Last month at the menswear shows in Milan he presented his Spring/Summer 2014 collection. "Menswear, being made of little details, balances, and imperceptible changes in taste, fires my creativity," he says. "To make women's clothes you just have to give reign to fantasy and anything may be fine, provided it is gentle, refined and not vulgar. On the contrary, with menswear you embrace all the limitations, but they are what actually drives creativity to a maximum level."
Born in Changchun 56 years ago, Ji is one of China's most lauded designers and in 2004 was honored with the Golden Award at China International Fashion Week.
He looked contented after his recent fashion show at the beautiful Palazzo Serbelloni, where he was in the company of his Italian friend Francesco Fiordelli, a designer and fashion consultant in Shanghai.
"I love Milan with blind devotion," says Ji. "To showcase my work to an audience like that and to gain exposure to a wider audience is an amazing deal for the future of my label, as well as the Chinese industry itself."
Ji has created a wardrobe that mixes luxury and simplicity, and celebrates artistic experimentation. His garments cross cultures, integrate East and West, and mix national cultures and art.

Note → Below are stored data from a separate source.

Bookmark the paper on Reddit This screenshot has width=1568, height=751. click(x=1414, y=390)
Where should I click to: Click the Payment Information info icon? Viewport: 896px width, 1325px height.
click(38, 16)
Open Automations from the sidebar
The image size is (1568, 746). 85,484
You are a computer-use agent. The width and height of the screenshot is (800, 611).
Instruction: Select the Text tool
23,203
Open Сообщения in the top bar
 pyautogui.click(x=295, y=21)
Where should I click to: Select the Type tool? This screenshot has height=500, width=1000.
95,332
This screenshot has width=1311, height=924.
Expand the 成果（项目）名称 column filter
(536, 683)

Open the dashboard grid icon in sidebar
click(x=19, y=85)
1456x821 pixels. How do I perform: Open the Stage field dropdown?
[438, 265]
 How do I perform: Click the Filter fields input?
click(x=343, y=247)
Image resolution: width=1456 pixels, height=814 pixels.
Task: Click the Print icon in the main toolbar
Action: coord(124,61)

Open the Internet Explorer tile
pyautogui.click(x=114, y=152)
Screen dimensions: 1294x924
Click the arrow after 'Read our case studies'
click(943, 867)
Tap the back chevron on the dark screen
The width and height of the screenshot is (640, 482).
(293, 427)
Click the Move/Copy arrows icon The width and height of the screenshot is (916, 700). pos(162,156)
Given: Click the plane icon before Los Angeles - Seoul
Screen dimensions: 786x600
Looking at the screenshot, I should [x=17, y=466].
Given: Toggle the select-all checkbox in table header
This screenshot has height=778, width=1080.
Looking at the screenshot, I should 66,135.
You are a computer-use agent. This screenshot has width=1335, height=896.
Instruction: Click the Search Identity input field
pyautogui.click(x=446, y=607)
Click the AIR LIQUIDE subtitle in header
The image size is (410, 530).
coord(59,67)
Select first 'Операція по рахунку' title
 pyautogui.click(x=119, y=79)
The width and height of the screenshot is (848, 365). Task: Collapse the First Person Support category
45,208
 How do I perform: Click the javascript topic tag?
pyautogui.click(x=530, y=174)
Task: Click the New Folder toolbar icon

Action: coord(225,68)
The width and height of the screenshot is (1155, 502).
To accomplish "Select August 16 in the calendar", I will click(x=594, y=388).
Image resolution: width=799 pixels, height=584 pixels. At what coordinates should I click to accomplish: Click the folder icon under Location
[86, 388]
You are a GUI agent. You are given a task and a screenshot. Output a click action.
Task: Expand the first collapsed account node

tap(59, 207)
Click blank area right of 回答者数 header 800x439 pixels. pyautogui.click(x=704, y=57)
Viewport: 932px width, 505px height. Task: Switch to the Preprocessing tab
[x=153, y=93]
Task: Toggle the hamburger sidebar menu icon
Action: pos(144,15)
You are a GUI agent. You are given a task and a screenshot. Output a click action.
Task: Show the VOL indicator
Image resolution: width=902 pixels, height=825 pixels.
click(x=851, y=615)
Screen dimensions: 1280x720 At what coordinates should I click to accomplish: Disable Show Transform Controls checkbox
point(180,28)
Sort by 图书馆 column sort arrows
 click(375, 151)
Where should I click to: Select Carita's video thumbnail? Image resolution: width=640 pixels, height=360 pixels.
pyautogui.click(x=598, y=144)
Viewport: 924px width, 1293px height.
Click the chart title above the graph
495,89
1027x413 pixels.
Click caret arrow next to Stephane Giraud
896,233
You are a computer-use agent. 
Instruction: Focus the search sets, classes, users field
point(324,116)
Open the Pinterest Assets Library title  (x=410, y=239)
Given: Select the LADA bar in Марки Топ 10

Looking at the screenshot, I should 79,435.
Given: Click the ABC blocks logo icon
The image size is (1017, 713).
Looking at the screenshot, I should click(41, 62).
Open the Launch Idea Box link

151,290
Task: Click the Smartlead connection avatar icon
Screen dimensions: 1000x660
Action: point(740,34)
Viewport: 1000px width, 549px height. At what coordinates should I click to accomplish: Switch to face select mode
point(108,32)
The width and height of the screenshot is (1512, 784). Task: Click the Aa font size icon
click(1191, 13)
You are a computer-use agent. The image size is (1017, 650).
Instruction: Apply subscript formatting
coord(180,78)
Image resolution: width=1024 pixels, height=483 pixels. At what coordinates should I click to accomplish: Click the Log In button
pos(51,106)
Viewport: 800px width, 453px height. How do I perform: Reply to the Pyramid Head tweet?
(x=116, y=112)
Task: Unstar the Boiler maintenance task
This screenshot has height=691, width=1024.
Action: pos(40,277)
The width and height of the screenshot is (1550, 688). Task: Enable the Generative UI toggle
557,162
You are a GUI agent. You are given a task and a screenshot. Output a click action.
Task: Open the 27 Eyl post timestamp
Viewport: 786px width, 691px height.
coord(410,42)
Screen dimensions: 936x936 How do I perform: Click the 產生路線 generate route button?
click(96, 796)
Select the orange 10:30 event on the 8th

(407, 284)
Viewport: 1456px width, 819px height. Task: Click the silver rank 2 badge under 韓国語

Before embarking on a career in fashion, he studied painting. "Art constantly inspires me. As a designer I cannot live without art, especially painting," he says. "Art whispers to you and you create."
His flowing trousers and spiffy jackets make models look like austere Zen monks. This season he was partly inspired by the easy simplicity of Zen monks' vestments, mixed with modern tailoring and a strong sense of cut and drape. Spirituality has always been the driving force of his sense of style. "For this season, behind the design concept of my new silhouette, there was a philosophical idea which refers to a Chinese expression, she de, the hand that gives gathers. This beautiful philosophical saying originates from the Chan of China: She - lend; and De - gain. You have to lose first if you want to win thereafter. It is more than a philosophical concept, it is a way of life, and is widespread behavior in Chinese culture. And I feel umbilically connected to my culture," he says.
He describes his creative process in almost mystical terms. "It is a vision, the spirit I perceive inside of me, that is behind the way I face life and consequently I express through my creations. You can call it Chan or you can call it Zen; nothing really changes. Faith is not a kind of knowledge, but a behavior that counts only when practiced."
He favors black and elegance in his collections. "Black means neatness and tidiness to me," says the fashion designer, who is usually clad in black himself.
He also works with contrasts - crisp white shirts featuring exclusive prints blended with a modern aesthetic.
"They were inspired by my personal reconnecting with the Chinese painters of my youth. Those black brushes on white evoked the daily scenes of those ageless times and landscapes."
In the studio Ji's team takes an innovative approach to tailoring and traditional silhouettes, injecting modern finishing and techniques. "I simplify by cutting out the superfluous, by giving up and gaining the complex; redundant components are then abandoned, the simplified lines and outlines are shown through 3D cutting, mixed with the quintessence of Chinese art.
"It allows fashion to gain a new life: the new oriental aesthetics is explained with an understanding heart. In life, as well as in clothing, there is need of simplicity."
The collection features natural fibers, especially silk, and soft cottons, but also innovative techno fabrics, all with detailed embroidery.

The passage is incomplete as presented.